The Move – California Man

17th June 1972 · 1970s, 1972, Music
California Man was the last hit for The Move and effectively the first for the Electric Light Orchestra in all but name when they appeared on TOTP in April 1972.

The Move had already evolved into the Electric Light Orchestra,  and had even released their debut album, when this tribute to classic 50s-style rock’n’roll in general, and Jerry Lee Lewis in particular, gave them their 10th and final hit in 1972. 
 
It is early ELO in all but name, with Roy Wood and Jeff Lynne trading verses and liners, a riff borrowed from Gershwin, and a line-up including a double bass and baritone sax (played by Wood), with Bev Bevan on drums.
 
This was their tenth and final single in a career that saw the Brummie band evolve from the whimsical psychedelia of I Can Hear The Grass Grow and Flowers In The Rain through their natural inclinations towards hard-driving blues-rock to the pop of Fire Brigade, Brontosaurus and Blackberry Way before becoming the first incarnation of ELO with Wood at the helm.
 
Unbeknown to me back then, or even just now, Roy Wood wasn’t The Move’s singer at the beginning.

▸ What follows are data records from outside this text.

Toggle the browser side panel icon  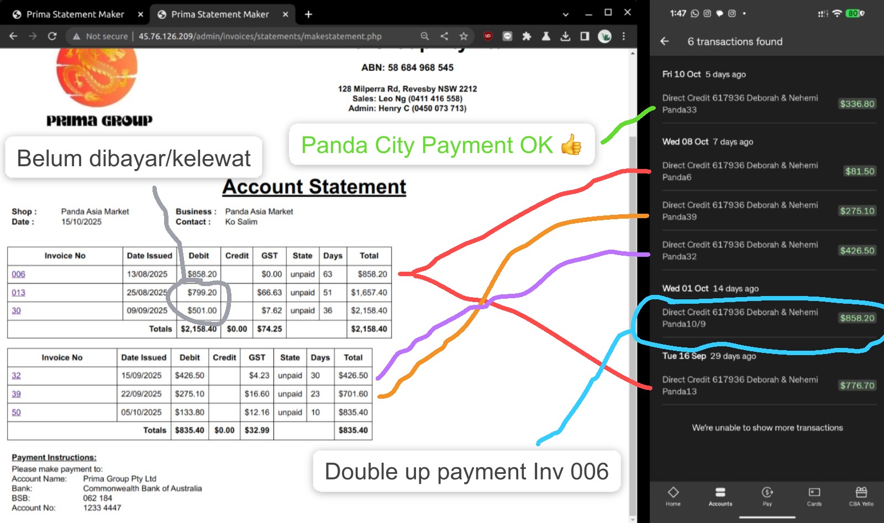[585, 36]
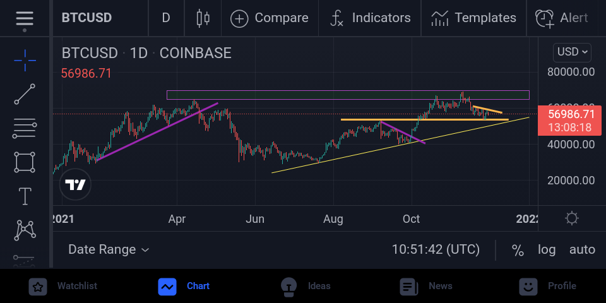Viewport: 606px width, 303px height.
Task: Click the BTCUSD symbol search field
Action: pyautogui.click(x=86, y=18)
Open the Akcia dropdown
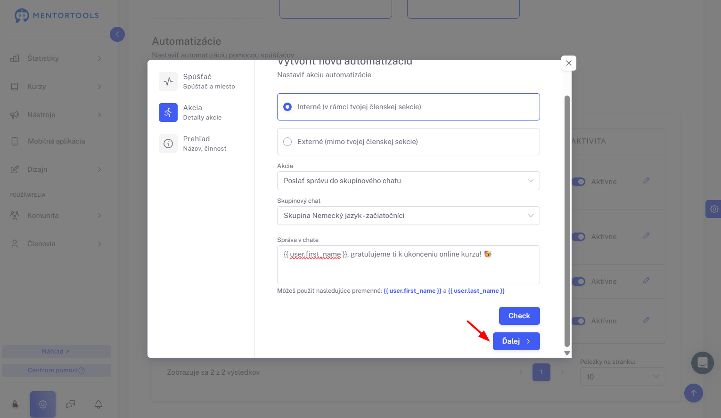This screenshot has width=721, height=418. pyautogui.click(x=409, y=181)
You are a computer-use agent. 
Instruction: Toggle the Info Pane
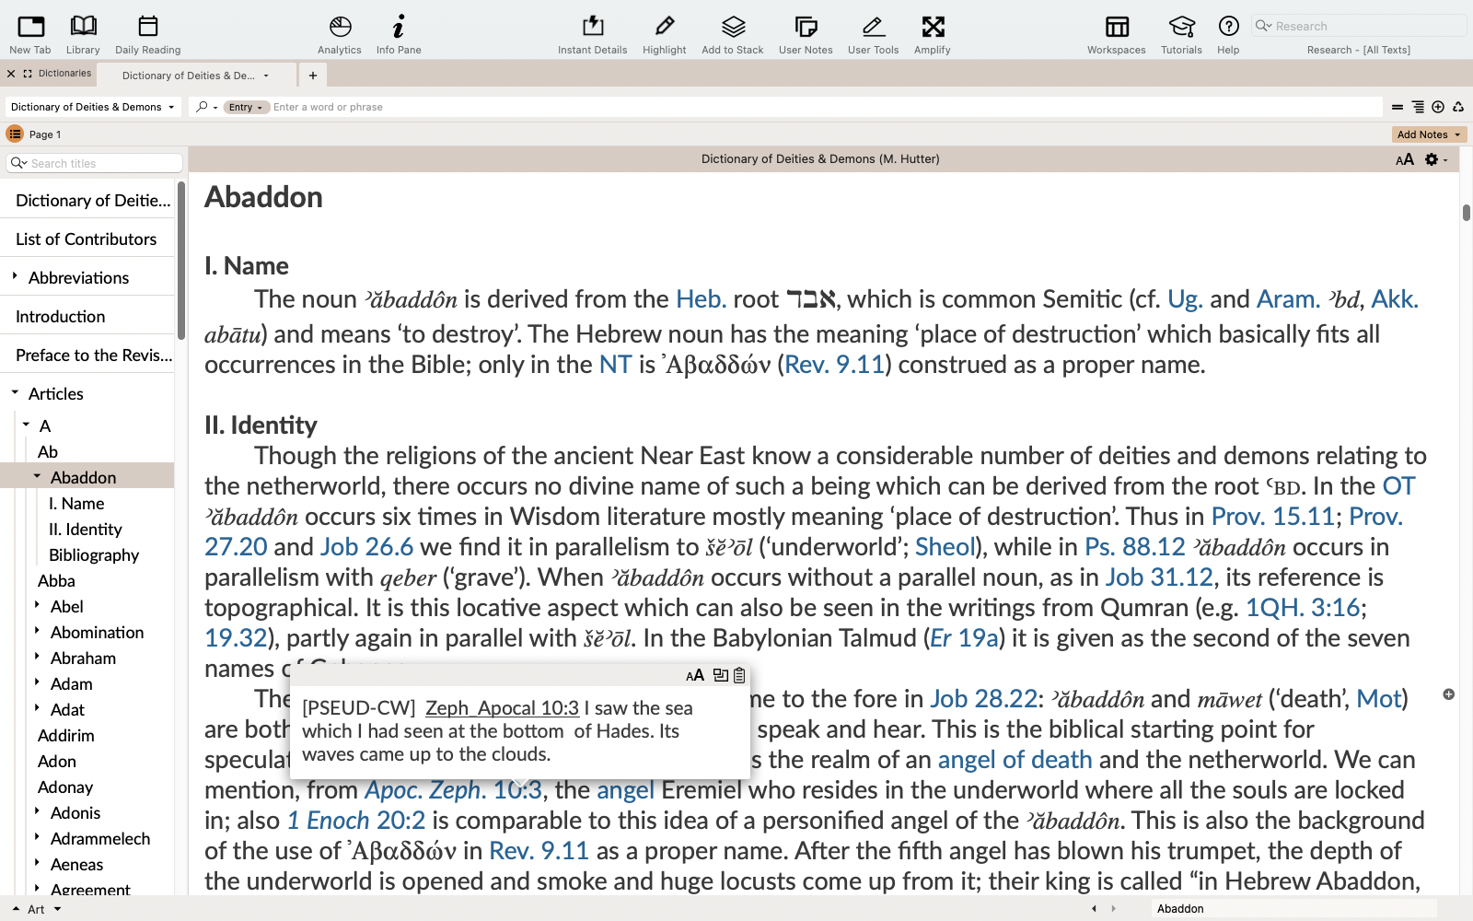[x=398, y=34]
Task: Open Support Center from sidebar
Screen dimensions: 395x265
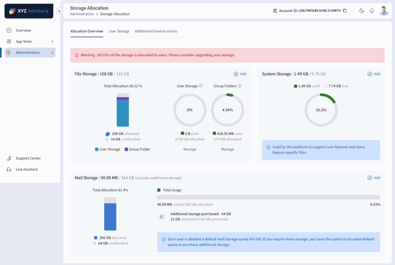Action: coord(28,158)
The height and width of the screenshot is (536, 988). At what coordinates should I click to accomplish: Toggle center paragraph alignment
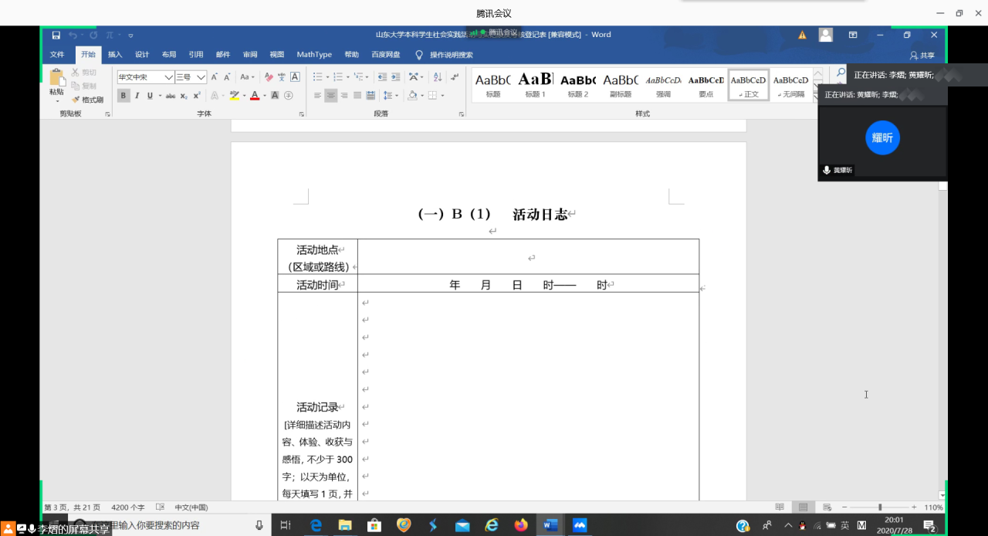(x=330, y=96)

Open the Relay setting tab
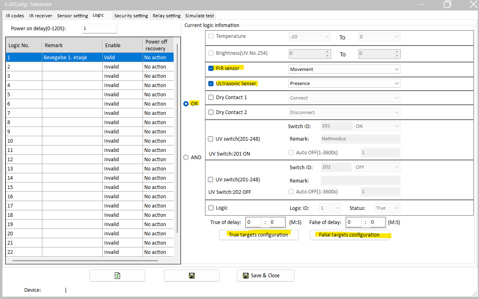point(166,16)
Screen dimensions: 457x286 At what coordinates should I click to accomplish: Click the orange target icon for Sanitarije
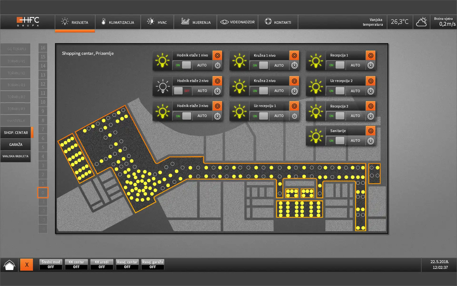tap(370, 131)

He wasn’t even the second guy to get the job. The band began as a five-piece in 1965 with four of them splitting the vocals on different songs – and sometimes the same song – and coming together to sing harmonies. Carl Wayne was the original lead singer, followed by bass player Chris “Ace” Gefford. But by 1970 Roy Wood, who played guitar and wrote all their hits, had taken over as the front man.
 
Managed by The Moody Blues’ manager, Tony Secunda, they made their name via a series of outrageous publicity stunts, once dressing up as gangsters for a residency at the Marquee, and with Wayne trying to outdo The Who’s appetite for destruction by taking an axe to a TV set and demolishing it onstage. 
 
Fun facts x3: Flowers In The Rain was the first song ever played on Radio 1 when it went on air in 1967, and also featured an uncredited woodwind and string arrangement by Tony Visconti, who was working as assistant to producer Denny Cordell at the time. The song reached No.2 but Wood received no royalties because their manager, Secunda, promoted the record with a cartoon of Prime Minister Harold Wilson in bed with his secretary, Marcia Williams, and successfully sued for libel, donating the royalties to charity in perpetuity. In retaliation, the band fired Secunda and replaced the manager with the even more notorious Don Arden.